STATED PROBLEM A:
Show every line of the entries that contains the string "table", copying each line in full. Case counts.

━━━━━ EXTRACT TO READ

Build Log 2 — Capturing the Whole Lifecycle, and Shipping v1

A magnifier lens and scan beam sweeping a glowing strip of data tape, freezing on a clump of marks collapsed onto one point and flagged with a red X — an inspector catching the data lying

Build Log 1 proved one link in the chain: a spec-kit after_specify hook writes my state file, and the SpecKit Companion GUI lights up from it. One write. That's a spike, not a product.

The problem shows up the second you do anything past specify. Plan, tasks, implement, none of them are captured, so the moment you move forward, the GUI is showing a half-truth. And it gets worse: spec-kit hooks are agent-mediated. They fire only if the agent runs them. Skip a command, run one out of band, open an old project that never had the extension, and the hook never fires at all. The GUI doesn't just go stale. It goes blind.

So this log has one job: capture the whole lifecycle, and never lie about state, even when a hook didn't fire. When that holds, v1 ships, tracking and resume on any spec-kit project, with zero template changes.

What I built

Three things stacked on each other: the rest of the capture chain, a safety net for when a hook doesn't fire, and the two commands that finally make the captured state useful.

The lifecycle hooks. Build Log 1 had one hook. Now there are four, each backed by a per-step capture command that reuses the same write-context.py writer.

# 📃 speckit-extension/extension.yml
hooks:
  after_specify: { command: speckit.companion.capture, optional: false }
  after_plan: { command: speckit.companion.capture-plan, optional: false } # 👈 new
  after_tasks: { command: speckit.companion.capture-tasks, optional: false } # 👈 new
  after_implement: { command: speckit.companion.capture-implement, optional: false } # 👈 new

Each one appends an entry to history[], the canonical event journal, and advances currentStep and status. (The old name transitions[] is gone. One journal, one name.) Inside implement, each completed - [x] **T###** task gets its own entry, recorded as a substep so the viewer never mistakes a single task for the whole step finishing.

━━━━━━━━━━

STATED PROBLEM B:
Take the build log on capturing the spec-kit lifecycle further, continuing from where it stops.

━━━━━ ROWS

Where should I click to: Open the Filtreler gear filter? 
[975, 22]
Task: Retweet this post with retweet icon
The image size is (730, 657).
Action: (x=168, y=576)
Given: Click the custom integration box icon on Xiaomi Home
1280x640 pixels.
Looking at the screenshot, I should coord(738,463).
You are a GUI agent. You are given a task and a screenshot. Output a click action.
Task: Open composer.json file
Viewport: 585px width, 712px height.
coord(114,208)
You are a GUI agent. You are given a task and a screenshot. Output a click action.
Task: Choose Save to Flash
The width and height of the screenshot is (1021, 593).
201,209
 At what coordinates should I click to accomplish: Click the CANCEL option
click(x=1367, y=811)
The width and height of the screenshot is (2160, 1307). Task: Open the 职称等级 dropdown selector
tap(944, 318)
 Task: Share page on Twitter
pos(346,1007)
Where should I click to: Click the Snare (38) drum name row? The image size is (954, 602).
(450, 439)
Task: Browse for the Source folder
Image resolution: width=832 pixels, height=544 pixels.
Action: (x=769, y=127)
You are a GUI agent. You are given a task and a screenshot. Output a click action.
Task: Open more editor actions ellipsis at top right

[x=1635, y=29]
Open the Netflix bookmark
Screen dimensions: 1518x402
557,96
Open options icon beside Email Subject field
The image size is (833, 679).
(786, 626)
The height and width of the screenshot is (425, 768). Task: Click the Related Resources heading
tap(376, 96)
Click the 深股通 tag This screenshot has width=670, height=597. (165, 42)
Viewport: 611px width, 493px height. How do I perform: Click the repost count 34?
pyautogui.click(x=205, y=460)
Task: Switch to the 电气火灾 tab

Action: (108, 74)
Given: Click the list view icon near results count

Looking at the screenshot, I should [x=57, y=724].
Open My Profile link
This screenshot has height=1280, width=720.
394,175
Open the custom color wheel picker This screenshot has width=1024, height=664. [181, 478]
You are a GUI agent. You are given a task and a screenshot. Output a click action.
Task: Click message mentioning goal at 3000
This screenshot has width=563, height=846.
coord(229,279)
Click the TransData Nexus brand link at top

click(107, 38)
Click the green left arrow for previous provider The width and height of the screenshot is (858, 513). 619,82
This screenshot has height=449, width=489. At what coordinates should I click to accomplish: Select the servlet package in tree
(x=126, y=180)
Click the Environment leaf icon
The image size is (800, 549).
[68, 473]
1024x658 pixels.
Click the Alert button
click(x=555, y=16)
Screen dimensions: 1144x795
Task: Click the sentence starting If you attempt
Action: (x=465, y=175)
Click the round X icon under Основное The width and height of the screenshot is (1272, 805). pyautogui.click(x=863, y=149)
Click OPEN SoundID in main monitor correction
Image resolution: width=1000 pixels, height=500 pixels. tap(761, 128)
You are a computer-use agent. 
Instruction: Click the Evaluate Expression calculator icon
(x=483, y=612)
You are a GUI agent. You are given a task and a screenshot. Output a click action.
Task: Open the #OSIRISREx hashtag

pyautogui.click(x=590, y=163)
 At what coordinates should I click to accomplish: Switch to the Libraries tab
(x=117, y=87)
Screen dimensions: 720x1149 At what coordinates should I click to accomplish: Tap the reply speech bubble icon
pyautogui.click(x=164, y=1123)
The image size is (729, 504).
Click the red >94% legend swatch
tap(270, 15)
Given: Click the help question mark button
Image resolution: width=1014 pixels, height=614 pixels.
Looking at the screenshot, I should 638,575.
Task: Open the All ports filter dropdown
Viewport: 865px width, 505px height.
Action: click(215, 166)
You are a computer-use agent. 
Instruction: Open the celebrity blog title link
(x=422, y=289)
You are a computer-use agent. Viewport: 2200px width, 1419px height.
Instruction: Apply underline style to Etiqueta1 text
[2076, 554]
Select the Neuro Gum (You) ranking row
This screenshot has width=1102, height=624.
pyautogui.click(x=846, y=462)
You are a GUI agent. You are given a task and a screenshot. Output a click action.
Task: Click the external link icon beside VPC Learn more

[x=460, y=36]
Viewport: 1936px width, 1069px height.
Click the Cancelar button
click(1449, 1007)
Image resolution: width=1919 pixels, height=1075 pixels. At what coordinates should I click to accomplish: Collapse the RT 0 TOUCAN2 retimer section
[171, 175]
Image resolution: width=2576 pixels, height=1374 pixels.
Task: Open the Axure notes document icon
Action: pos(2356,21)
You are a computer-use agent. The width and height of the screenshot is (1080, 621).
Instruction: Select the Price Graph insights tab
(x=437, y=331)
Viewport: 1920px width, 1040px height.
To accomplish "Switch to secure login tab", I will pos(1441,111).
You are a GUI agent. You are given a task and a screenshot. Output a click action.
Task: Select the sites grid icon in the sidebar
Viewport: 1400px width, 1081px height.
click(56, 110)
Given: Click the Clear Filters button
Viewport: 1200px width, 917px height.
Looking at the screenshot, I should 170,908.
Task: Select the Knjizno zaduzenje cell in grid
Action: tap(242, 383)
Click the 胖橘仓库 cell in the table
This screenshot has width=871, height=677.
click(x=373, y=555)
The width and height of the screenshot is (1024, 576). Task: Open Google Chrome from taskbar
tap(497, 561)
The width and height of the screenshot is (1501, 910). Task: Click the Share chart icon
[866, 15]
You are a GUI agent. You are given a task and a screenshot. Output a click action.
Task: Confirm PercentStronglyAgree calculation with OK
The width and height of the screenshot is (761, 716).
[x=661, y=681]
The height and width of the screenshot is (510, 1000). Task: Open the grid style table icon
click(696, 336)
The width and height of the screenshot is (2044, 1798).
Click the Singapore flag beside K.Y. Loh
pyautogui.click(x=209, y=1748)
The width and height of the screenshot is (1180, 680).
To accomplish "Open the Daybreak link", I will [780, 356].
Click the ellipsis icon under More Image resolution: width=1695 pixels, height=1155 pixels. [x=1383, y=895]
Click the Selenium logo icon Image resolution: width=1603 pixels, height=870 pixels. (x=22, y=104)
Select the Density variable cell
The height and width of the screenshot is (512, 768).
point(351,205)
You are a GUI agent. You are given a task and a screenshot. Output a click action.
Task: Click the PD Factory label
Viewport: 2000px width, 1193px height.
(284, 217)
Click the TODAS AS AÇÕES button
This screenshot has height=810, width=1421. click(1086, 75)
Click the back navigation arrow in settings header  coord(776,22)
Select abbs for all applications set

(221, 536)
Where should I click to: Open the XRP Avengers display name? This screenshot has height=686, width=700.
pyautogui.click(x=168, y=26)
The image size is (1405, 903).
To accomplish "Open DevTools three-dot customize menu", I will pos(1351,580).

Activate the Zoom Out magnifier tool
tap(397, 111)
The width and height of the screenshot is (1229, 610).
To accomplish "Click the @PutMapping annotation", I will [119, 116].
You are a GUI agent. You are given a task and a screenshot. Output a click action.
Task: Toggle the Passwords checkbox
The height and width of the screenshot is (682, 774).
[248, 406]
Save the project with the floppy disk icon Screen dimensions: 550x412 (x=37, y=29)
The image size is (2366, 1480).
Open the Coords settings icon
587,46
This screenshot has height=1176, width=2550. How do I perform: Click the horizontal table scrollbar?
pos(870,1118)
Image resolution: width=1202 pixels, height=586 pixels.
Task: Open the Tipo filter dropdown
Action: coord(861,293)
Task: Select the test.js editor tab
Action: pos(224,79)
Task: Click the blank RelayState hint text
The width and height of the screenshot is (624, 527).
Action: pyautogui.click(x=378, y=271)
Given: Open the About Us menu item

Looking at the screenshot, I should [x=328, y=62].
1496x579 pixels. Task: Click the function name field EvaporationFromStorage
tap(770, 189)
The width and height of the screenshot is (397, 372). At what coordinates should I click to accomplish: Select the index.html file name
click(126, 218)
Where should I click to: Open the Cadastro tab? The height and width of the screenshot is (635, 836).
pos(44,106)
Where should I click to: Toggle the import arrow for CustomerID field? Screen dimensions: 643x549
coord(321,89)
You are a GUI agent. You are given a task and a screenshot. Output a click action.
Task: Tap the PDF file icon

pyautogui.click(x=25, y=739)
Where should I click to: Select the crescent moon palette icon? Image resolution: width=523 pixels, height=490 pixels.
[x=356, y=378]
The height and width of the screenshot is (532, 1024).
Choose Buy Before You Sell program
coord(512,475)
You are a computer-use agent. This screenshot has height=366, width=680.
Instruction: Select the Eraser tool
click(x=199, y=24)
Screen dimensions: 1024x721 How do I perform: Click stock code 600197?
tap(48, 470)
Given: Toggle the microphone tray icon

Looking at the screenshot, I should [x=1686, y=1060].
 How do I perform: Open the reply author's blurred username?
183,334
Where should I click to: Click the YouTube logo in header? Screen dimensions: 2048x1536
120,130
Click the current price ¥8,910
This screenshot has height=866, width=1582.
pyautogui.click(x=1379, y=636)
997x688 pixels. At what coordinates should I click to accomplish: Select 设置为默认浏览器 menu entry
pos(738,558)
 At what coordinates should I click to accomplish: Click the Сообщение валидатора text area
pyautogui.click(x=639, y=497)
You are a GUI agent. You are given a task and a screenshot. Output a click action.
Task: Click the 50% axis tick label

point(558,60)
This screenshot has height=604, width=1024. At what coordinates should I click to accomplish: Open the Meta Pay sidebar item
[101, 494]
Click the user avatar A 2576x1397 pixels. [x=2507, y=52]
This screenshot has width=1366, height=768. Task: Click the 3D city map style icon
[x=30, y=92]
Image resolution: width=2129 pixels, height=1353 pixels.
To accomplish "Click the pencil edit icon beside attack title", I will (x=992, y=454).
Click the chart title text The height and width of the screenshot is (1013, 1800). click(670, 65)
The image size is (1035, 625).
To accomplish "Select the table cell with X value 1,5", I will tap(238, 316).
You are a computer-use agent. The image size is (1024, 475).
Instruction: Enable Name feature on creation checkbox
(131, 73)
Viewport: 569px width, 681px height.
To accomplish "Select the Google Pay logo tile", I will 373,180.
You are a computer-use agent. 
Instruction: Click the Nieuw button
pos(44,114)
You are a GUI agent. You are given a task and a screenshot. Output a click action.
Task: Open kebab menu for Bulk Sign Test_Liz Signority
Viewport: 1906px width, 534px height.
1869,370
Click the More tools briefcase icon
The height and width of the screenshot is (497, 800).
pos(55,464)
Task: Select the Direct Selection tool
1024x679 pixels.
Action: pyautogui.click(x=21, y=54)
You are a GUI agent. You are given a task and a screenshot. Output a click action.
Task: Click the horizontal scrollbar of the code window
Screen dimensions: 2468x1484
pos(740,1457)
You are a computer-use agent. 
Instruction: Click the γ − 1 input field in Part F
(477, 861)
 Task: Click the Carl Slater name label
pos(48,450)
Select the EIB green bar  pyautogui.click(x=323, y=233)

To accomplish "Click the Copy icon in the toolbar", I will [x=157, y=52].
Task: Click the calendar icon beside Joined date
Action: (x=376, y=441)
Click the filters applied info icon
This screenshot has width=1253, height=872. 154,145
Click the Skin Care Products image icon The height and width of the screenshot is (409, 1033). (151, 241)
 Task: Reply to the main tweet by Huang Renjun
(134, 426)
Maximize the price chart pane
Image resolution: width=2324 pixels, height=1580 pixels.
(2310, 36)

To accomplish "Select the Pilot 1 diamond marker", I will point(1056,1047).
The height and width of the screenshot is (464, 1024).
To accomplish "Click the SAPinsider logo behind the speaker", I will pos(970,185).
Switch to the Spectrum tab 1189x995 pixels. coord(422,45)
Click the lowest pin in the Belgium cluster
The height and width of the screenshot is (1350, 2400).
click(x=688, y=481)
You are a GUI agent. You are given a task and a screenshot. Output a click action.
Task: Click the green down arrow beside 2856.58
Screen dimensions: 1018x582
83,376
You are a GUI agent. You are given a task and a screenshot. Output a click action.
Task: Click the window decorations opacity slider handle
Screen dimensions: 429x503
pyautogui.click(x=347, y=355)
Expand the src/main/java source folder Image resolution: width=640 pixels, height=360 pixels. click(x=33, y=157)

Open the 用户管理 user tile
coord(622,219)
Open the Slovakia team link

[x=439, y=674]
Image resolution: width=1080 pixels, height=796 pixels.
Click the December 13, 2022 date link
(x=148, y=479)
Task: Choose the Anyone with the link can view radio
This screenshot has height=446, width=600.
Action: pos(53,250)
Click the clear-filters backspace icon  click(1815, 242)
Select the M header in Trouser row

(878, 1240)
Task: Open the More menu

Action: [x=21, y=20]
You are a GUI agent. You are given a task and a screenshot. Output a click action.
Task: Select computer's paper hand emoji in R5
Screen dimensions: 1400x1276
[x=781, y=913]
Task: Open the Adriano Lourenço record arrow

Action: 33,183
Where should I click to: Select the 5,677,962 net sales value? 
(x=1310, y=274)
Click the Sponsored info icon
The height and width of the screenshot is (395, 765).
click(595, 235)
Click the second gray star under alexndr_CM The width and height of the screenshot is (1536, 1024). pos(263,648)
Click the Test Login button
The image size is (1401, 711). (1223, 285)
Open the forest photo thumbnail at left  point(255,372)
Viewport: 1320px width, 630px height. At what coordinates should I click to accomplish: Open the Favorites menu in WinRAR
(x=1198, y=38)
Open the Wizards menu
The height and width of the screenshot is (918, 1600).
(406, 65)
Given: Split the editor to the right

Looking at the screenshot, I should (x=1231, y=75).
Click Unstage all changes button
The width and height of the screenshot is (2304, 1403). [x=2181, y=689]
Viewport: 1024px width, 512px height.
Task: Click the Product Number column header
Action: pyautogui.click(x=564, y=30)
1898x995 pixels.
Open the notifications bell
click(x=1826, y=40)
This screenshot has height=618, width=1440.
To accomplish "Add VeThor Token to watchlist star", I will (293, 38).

━━━━━━━━━━

FINAL RESULT A:
Click the 胖橘仓库 cell in the table
The height and width of the screenshot is (510, 1000). Task: Open the grid style table icon
This screenshot has height=1176, width=2550. How do I perform: Click the horizontal table scrollbar?
To accomplish "Select the table cell with X value 1,5", I will tap(238, 316).

FINAL RESULT B:
The derive-from-files fallback. This is the part that earns "never lie." derive-from-files.py is a stdlib reader that reconstructs history[] from the artifacts already on disk, spec.md, plan.md, tasks.md, and which task markers are checked, plus git history, when no hook ever fired. Same no-backward-clobber guard as the live path, tagged by: "derive" so you can tell reconstructed state from captured state. Delete the state file, or run on a project that never touched the extension, and the GUI still reflects reality.

Status and resume. Two commands turn all that captured state into something you actually use:

/speckit.companion.status reads the canonical file (or derives it on a miss) and prints the current step, status, recorded decisions, and the next action.
/speckit.companion.resume picks up at the next unchecked task, carries the recorded decisions[] back into scope, and dispatches the next /speckit.* command.

The Companion sidebar surfaces the same data: the SPECS tree lists every active spec with its current step, refreshed live by the watcher that was already there.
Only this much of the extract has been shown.